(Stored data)
--- START ---

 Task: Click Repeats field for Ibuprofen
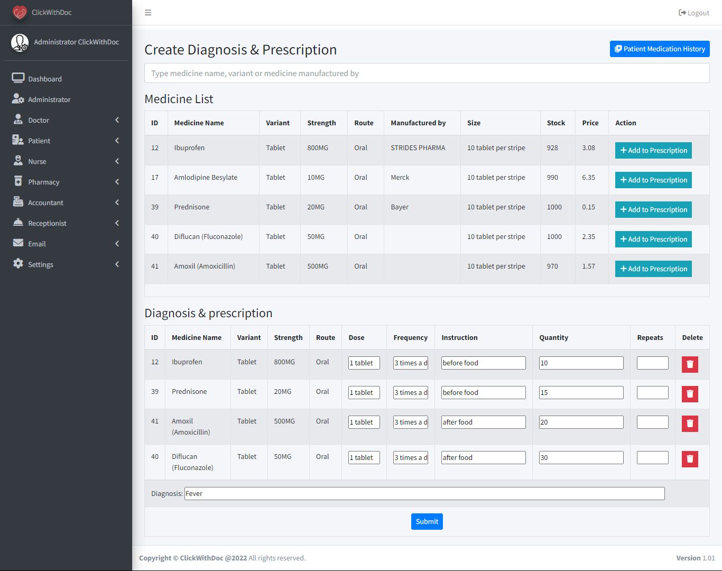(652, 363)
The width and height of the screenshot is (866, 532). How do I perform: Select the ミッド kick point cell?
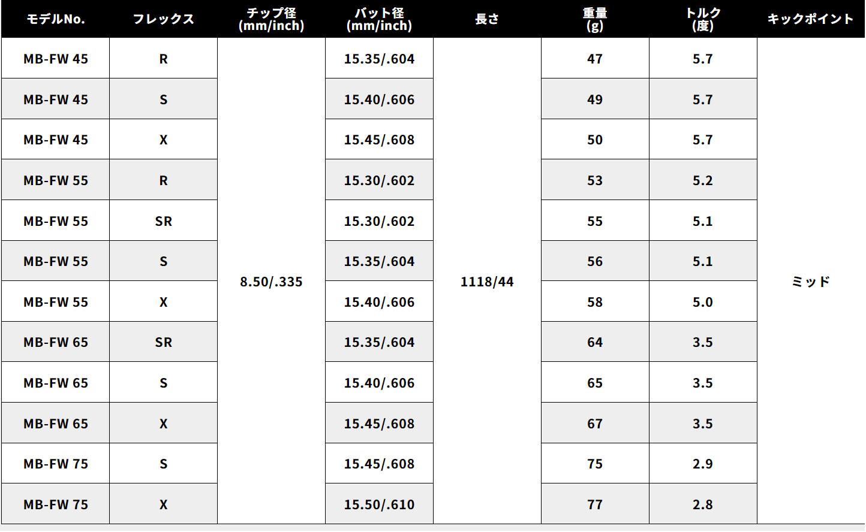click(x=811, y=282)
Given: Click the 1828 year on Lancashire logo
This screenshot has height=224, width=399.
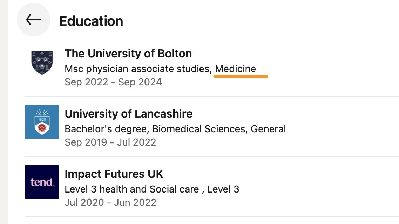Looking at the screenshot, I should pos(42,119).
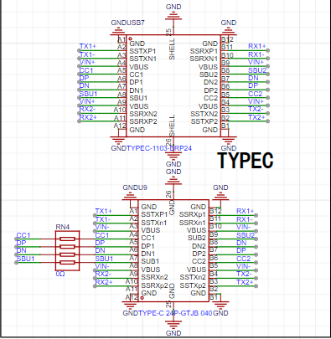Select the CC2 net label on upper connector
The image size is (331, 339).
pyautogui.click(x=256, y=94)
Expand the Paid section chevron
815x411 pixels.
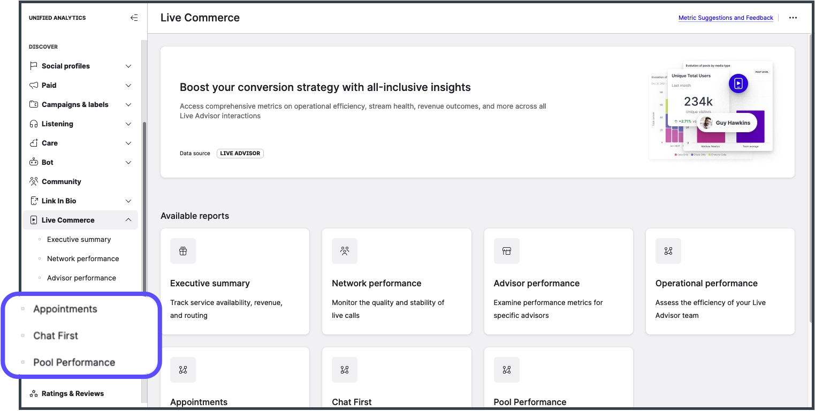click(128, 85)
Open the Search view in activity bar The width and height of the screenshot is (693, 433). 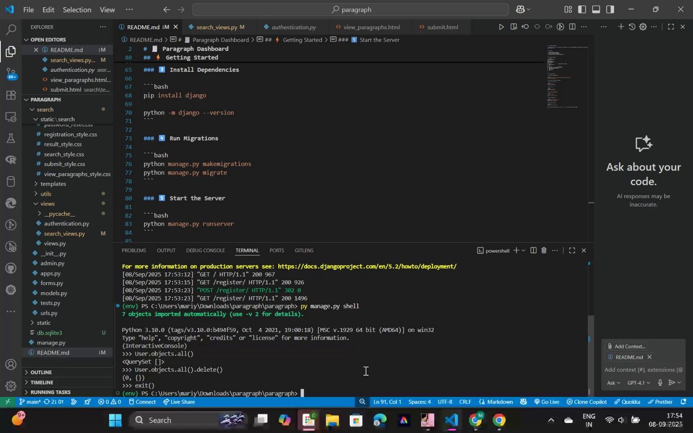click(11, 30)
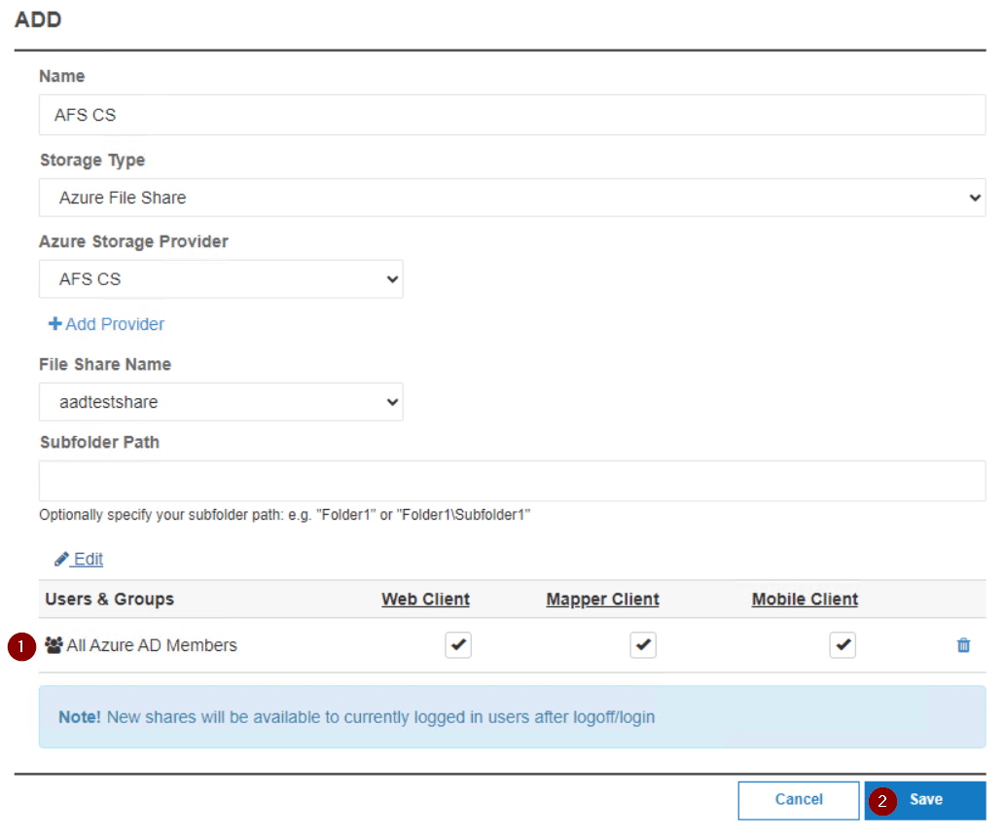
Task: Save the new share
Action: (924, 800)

--- END ---

## WORK TO DO
Copy out the entries from the very beginning through the line containing "pyautogui.click(x=256, y=94)", including that line. Leave the pictures out of your copy.

## SOLUTION TO THIS PROBLEM
 Task: Click Repeats field for Ibuprofen
(652, 363)
The width and height of the screenshot is (866, 532). How do I perform: Select the ミッド kick point cell?
click(x=811, y=282)
Given: Click the 1828 year on Lancashire logo
This screenshot has height=224, width=399.
Looking at the screenshot, I should pos(42,119).
Select the CC2 net label on upper connector
The image size is (331, 339).
pyautogui.click(x=256, y=94)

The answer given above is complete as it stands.